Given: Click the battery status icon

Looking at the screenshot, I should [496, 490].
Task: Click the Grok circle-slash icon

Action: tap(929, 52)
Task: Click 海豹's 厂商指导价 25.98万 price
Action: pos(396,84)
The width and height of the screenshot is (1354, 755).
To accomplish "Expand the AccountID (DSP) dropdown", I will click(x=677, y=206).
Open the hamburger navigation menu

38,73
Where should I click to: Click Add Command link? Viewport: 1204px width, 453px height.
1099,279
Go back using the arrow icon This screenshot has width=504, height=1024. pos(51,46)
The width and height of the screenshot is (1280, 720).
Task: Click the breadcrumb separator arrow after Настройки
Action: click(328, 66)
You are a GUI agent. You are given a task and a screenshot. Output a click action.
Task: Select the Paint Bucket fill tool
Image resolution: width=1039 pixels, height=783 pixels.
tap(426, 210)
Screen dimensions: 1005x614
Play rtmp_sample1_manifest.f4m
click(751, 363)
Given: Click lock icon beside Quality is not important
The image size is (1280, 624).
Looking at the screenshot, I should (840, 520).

▶ [The task]: Print each record from the listing above exactly as it was given.

▶ [Exercise result]:
Given: Click the battery status icon

Looking at the screenshot, I should [496, 490].
Task: Click the Grok circle-slash icon

Action: tap(929, 52)
Task: Click 海豹's 厂商指导价 25.98万 price
Action: pos(396,84)
The width and height of the screenshot is (1354, 755).
To accomplish "Expand the AccountID (DSP) dropdown", I will click(x=677, y=206).
Open the hamburger navigation menu

38,73
Where should I click to: Click Add Command link? Viewport: 1204px width, 453px height.
1099,279
Go back using the arrow icon This screenshot has width=504, height=1024. pos(51,46)
The width and height of the screenshot is (1280, 720).
Task: Click the breadcrumb separator arrow after Настройки
Action: click(328, 66)
You are a GUI agent. You are given a task and a screenshot. Output a click action.
Task: Select the Paint Bucket fill tool
Image resolution: width=1039 pixels, height=783 pixels.
tap(426, 210)
Screen dimensions: 1005x614
Play rtmp_sample1_manifest.f4m
click(751, 363)
Given: Click lock icon beside Quality is not important
The image size is (1280, 624).
Looking at the screenshot, I should (840, 520).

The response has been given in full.